April 17, 2024

After Peanut Butter Salmonella Outbreak, Feds Slap Sunland With Suit

After a Salmonella outbreak linked to tainted peanut butter sickened 42 people and prompted more than 250 food product recalls, the federal government is seeking to permanently enjoin the nation’s largest producer of  organic peanut butter from receiving, making or distributing any product until conditions at the plant meet federal food safety standards. Sunland Inc., of Portales, NM, and its president, Jimmie Shearer, were named as defendants in a suit filed December 20 in US District Court in the District of New Mexico. The suit was submitted on behalf of the federal government by US Attorney for the District of New Mexico Kenneth Gonzales.

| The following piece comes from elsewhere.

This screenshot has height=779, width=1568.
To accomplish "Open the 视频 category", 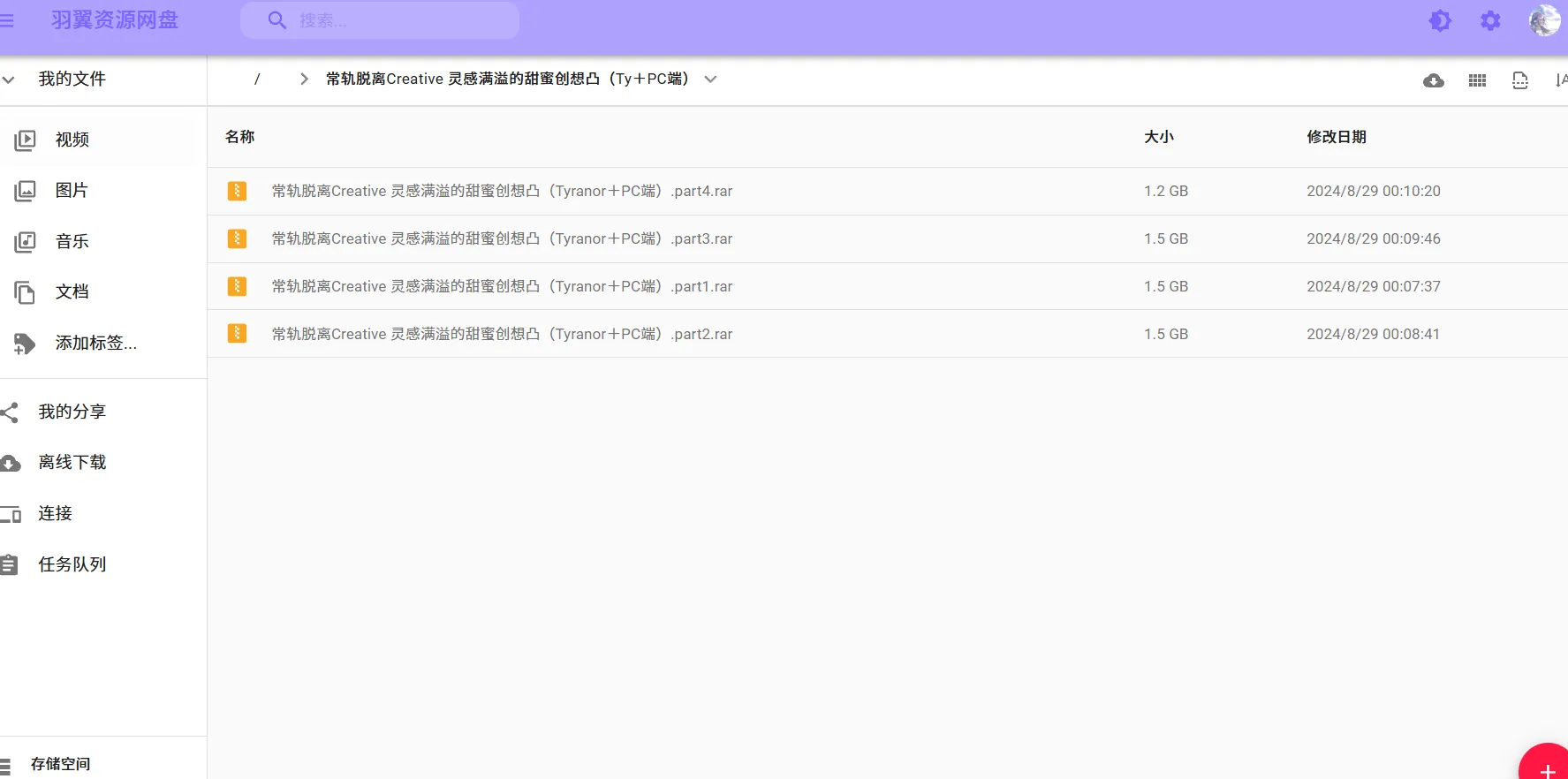I will (72, 140).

SalmonellaSunland is the nation’s largest manufacturer of organic peanut butter, producing peanut butter for major retailers under their own labels including  Trader Joe’s, Newman’s Own, Earth Balance, Harry & David, Target’s Archer Farms and Safeway’s Open Nature which were among the hundreds of companies that had to recall their products from the market after the contamination was discovered. The recalled peanut butter also made its way into the National School Lunch program via Smucker’s Uncrustables and bulk drums. Operations at the company, which has purchased the bulk of this year’s organic peanut crop, have been suspended since September when the outbreak and the first of the recalls was announced.

As it investigated the outbreak, the US Food and Drug Administration (FDA) began releasing documents from its inspections of Sunland’s manufacturing facility. Documents from 2007, 2009, 2011 and 2012 cite the same problems:  Salmonella in the plant, pest problems, employees not following food safety practices, poor maintenance of the building and equipment and improper storage of raw materials.  In the 2011 and 2012 reports, inspectors made note of  birds “too numerous to count” flying over, landing on and pooping on nuts stored outside that had yet to be processed.

This is not the first lawsuit in which Sunland has been named a defendant. Lawsuits filed on behalf of some of the 42 victims of the outbreak, most of whom were children, have been filed.

At the end of November, Sunland released  a statement saying it was trying to address the problems identified by the FDA saying: “During the last two months Sunland has been working with experts as well as with FDA, analyzing data, and developing and implementing proposed corrective actions in order to be in a position to reopen first the shelling plant and then the peanut butter plant.  These plans were submitted to FDA in our response to the inspection observation.”  The company has not yet issued a statement in response to the suit.